What is git cherry-pick equivalent in plumbing commands? How do I implement it in GitPython?


My problem is to do cherry-pick in GitPython. I couldn't find this command and decided that I have to do that in some other way.

Also, I'm just interested in how it works internally.

I understand cherry-picking commit A as trying to apply diff between A^ and A to HEAD. But I suspect it can be expressed in terms of merges somehow. That's why I ask for plumbing commands.

I tried to find something like git-cherry-pick.sh in Git repo on GitHub but couldn't find anything but tests and documentation.


Solution

  • Cherry-picking is a fundamental building block that has no non-fundamental equivalent. That is, there's no lower level operation that's "pure plumbing". The reason is that cherry-pick does a merge with a (potentially, at least) somewhat screwy merge base.

    That said, with proper inputs, git apply implements cherry-picking when run as git apply -3 (but git apply is not a plumbing command either). The way this works is using the Index: lines in each git diff. The Index: lines provide the otherwise-missing merge base information. There is still one thing that is different here though, having to do with rename detection.

    If there are no renames, the two are equivalent. This is because a merge operation has one key difference from a simple patch: a merge has a merge base, from which we can derive two patches.

    Consider the following sequence:

    • Alice and Bob start with a common Git repository, with file readme.txt in some commit.

    • Alice changes line 10 so that instead of saying "bees are purple", it says "bees are green". She also changes line 9 so that the file says "Everything below is bizarre." (And then, of course, Alice commits the new files.)

    • Bob changes line 10 so that instead of saying "bees are purple", it says "bees are green", and also adds a new line 20 so that it adds a claim that "submarines climb trees."

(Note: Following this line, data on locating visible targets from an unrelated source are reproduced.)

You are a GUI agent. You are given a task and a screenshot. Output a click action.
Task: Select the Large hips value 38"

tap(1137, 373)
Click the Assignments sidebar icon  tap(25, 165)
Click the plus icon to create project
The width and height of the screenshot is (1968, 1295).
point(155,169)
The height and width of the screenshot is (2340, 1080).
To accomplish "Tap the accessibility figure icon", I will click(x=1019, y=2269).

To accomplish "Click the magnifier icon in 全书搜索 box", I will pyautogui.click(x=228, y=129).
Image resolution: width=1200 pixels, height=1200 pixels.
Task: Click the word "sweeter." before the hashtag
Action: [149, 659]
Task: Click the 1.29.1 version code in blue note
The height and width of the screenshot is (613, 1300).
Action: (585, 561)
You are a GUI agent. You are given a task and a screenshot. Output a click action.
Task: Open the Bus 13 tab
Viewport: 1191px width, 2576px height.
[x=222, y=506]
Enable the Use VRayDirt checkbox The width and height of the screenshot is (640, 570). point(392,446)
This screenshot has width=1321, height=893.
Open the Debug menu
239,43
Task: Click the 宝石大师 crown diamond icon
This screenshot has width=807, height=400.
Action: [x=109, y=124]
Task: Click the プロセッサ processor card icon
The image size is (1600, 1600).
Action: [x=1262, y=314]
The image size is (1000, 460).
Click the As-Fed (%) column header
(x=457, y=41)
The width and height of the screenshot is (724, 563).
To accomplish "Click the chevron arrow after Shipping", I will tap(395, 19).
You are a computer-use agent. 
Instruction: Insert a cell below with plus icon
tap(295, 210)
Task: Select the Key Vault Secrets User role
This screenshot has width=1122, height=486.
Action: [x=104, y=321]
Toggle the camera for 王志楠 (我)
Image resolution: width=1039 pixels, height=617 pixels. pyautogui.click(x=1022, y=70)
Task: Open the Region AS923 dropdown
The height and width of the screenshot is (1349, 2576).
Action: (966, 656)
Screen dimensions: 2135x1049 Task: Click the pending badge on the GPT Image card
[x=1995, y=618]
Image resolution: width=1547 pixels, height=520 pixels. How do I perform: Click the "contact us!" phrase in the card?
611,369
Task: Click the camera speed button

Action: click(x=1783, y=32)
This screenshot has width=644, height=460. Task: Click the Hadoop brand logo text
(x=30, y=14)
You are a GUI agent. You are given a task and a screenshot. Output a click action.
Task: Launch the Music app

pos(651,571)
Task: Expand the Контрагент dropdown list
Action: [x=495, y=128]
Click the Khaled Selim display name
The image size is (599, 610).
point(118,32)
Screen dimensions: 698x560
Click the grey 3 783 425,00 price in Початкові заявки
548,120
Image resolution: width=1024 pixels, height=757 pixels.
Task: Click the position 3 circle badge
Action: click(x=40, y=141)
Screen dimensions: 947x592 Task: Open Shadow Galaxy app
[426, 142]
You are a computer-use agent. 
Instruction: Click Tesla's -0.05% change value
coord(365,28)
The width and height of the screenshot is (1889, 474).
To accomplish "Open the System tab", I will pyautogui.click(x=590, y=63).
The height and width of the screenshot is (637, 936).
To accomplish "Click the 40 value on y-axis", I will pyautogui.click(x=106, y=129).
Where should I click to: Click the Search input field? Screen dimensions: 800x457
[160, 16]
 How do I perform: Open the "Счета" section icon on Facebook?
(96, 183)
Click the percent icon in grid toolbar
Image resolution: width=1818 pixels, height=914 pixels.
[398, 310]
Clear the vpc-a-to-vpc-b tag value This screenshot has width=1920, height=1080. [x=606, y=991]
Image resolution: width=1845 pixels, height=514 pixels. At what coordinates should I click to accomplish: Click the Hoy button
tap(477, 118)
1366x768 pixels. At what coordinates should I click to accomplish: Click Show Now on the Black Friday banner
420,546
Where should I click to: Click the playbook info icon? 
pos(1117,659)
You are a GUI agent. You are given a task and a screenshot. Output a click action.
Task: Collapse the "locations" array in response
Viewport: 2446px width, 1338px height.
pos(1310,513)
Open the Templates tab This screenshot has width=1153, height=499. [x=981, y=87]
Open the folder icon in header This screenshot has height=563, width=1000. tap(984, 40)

    Now, if Alice gets Bob's change as a patch (without an Index: line, as just a contextual diff, e.g., from diff -U) and feeds that into her Git, Alice's Git won't know what to do with Bob's change to line 10. It will have no problem with the line-20 addition, but the context for the "bees are green" change doesn't match: it doesn't have the "bizarre" bit.

    If, on the other hand, Alice get's Bob's change as a "cherry-pick-able patch" (either by running an actual git cherry-pick or by getting a diff with an Index: line and using git apply -3 or equivalent), Alice's Git now has more information. Alice's Git can now see not just that Bob changed readme.txt, but which version of that file he had when he started. Specifically, the Index: line has the blob hash of the "before" version of readme.txt, and since Alice and Bob started with the same version of the file, in the same commit. (It also has Bob's "after" version, which Alice doesn't have, but now the entire "after" version can be constructed if necessary—but it's unnecessary.)

    Now Alice's Git can run its own diff: it can diff the base version against Alice's current version, to see what Alice did. Then it could diff the base version against Bob's version, to get the patch-with-base that it already has (but why bother? that's the patch it already has!). Now it can (try to) combine the two patches: it sees that Bob's change to line 10 is redundant—it's contained within Alice's own changes—and concentrates only on line 20. Now Alice's Git can apply the patch.

    That's what a merge base is (and does) for a file. The rename case comes in when—and for Git, only when—Git can diff an entire tree, i.e., it needs the commit-as-a-whole (or at least the tree object attached to the commit). Here git apply will run out of its depth since it works on one file at a time. (The git am code might be able to deal with it if the incoming patch has "rename" instructions within it, but I don't think that's in Git, though I admit to not having looked lately.)